--- ENTRIES PROVIDED Enclosed Below ---
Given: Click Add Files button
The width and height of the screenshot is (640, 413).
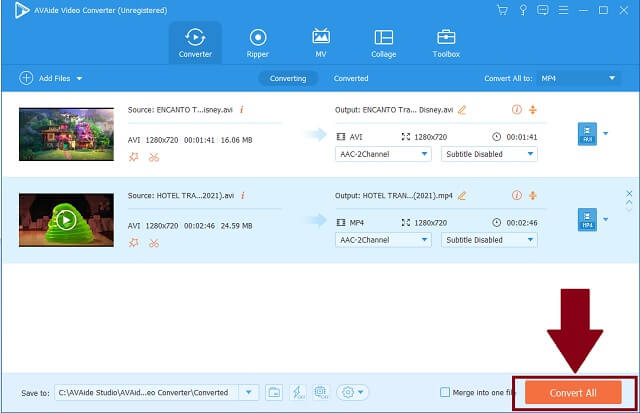Looking at the screenshot, I should pyautogui.click(x=50, y=78).
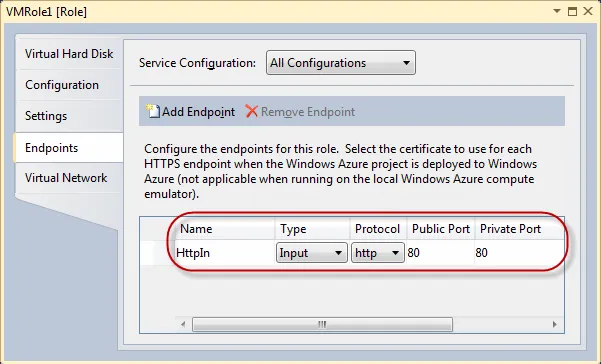Click the Remove Endpoint button label
This screenshot has height=364, width=601.
tap(308, 112)
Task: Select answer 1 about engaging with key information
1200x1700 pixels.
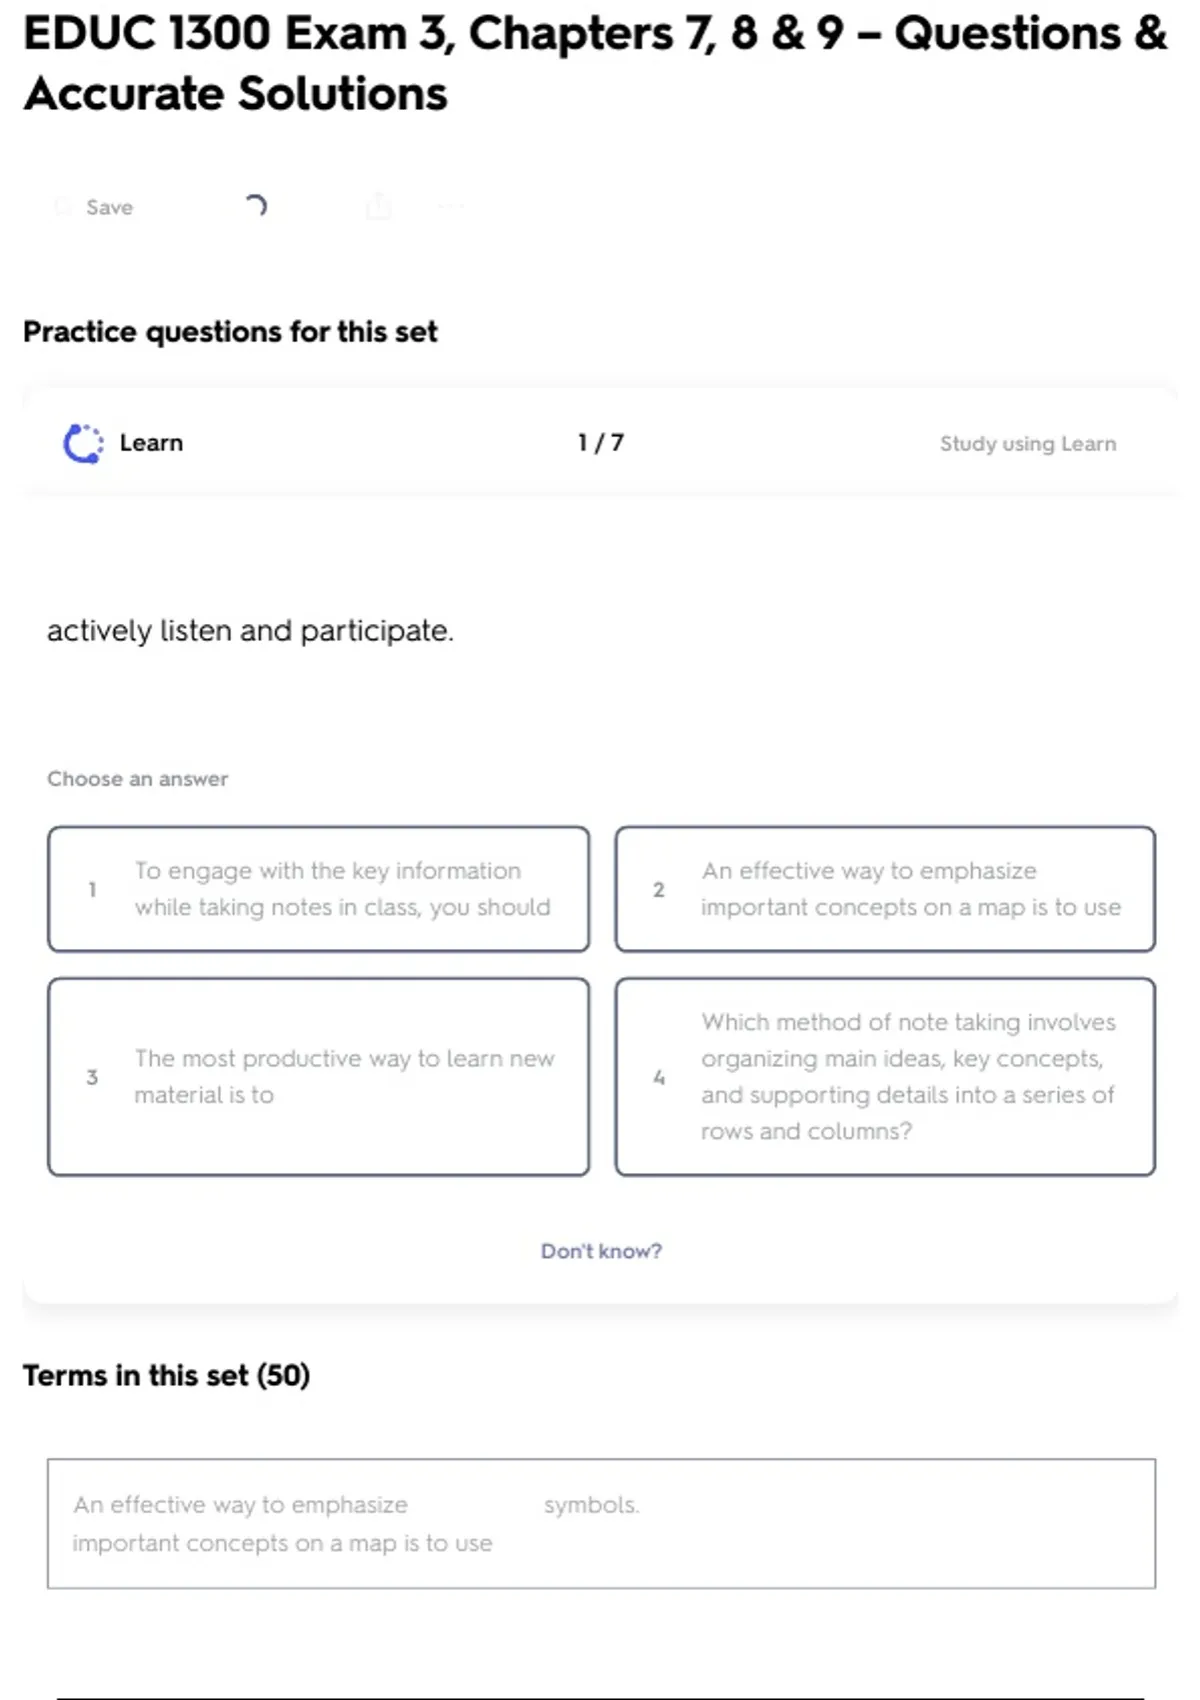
--- End of Enclosed ENTRIES PROVIDED ---
WORK INSTRUCTIONS -> Set down every line above exactly, pictures excluded.

EXERCISE RESPONSE ->
Given: Click Add Files button
The width and height of the screenshot is (640, 413).
Looking at the screenshot, I should pyautogui.click(x=50, y=78).
Click the Remove Endpoint button label
This screenshot has height=364, width=601.
tap(308, 112)
Task: Select answer 1 about engaging with key information
1200x1700 pixels.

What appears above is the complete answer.